Our innovation and contributions in this paper are threefold:

(1) Through the coupling of weather conditions, pavement materials, damage degree, and other pavement conditions, 21 kinds of complex pavement patterns are constructed, which provides effective and reliable experimental sample data for the effective recognition of pavement patterns under difficult conditions.

(2) Research on pavement recognition of three deep learning algorithms and two Yolo target detection algorithms is carried out. Through comparative analysis, Yolov8n is determined to be the basic framework model for pavement pattern recognition, which provides a reliable foundation model for accurate pavement detection and model improvement research.

(3) The improvement of the YOLOv8n road pattern recognition model was carried out based on the C2f-ODConv module, the AWD adaptive weight downsampling module, the EMA attention mechanism, and three-module collaboration, respectively, and the best improved YOLOv8 recognition model to realize accurate pavement detection was determined.

The research route of this paper is as follows. The first section summarizes the current progress and shortcomings of the road surface recognition problem, and points out the research content and innovation of this paper. The second section introduces the experimental platform for pavement image capture, describes the specific selection and sampling process of the pavement environment, and introduces the classification of the pavement image. In Section 3, the road pattern recognition model based on Resnet 18 is constructed, and the recognition results of the model for the road pattern are studied.

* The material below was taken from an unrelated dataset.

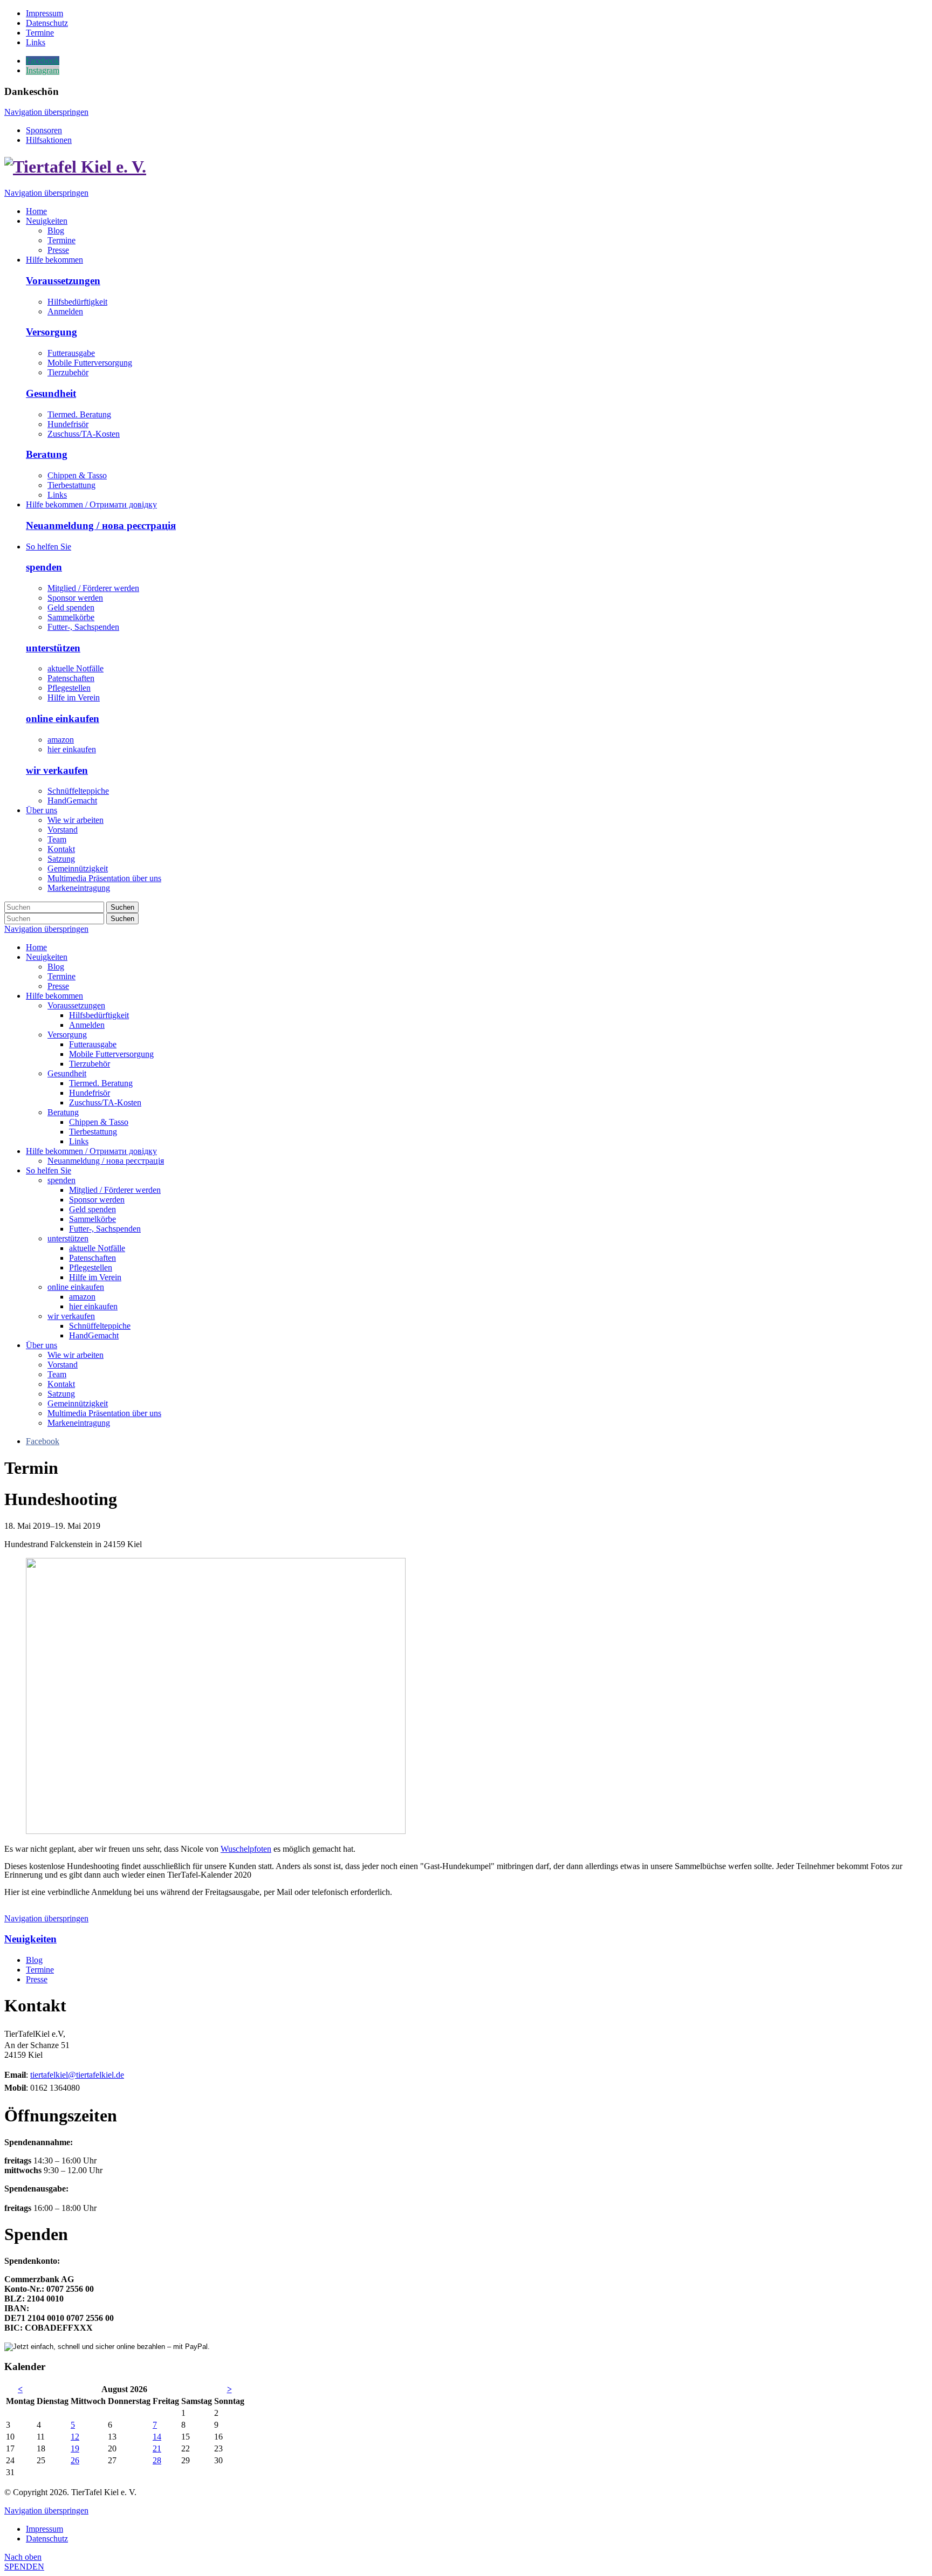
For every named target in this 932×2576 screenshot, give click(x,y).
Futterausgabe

In Section 4, a road pattern recognition model based on YOLOv8 is constructed, and the recognition results are compared with the road pattern recognition model based on Resnet 18. In Section 5, four kinds of improved YOLO v8 road recognition models are constructed, and the results of road recognition are studied. Section 6 introduces the research conclusions and related work.

2. Experiment and Data Acquisition Processing

2.1. Experimental Design

2.1.1. Experimental Platform Construction

A pavement image shooting experiment system integrated with a PC, USB camera, and driving image acquisition device was built, as shown in Figure 1. The camera parameters are shown in Table 1. When sampling pavement images, the camera was connected by USB to the computer, the OpenCV library was called in Anaconda, and the camera was driven by the Python 3.11 program to complete the shooting and save the dataset.

2.1.2. Control of Experimental Variable Condition

In order to construct an accurate AGV pavement pattern recognition model, comprehensive pavement recognition data are required, so pavement image data with different conditions, such as different weather conditions, pavement materials, and degrees of damage, need to be collected in the sampling and jointly form the pavement pattern classification. Among these are the following:

(1) Different weather conditions: consider dry pavement, wet pavement, and waterlogged pavement (three categories).

(2) Different pavement materials: consider asphalt road, concrete road, soil road, sand road, and masonry road (five categories).

(3) Pavement damage degree: consider good pavement, slightly damaged pavement, and heavily damaged pavement (three categories). Among these, good pavement refers to intact pavement with no cracks, aging, or pits; in slightly damaged pavement, there is a certain amount of pavement damage, but the mobile robot can pass slowly; with heavy damage, the pavement shows large cracks or pits, etc., and the mobile robot would be at high risk of damage.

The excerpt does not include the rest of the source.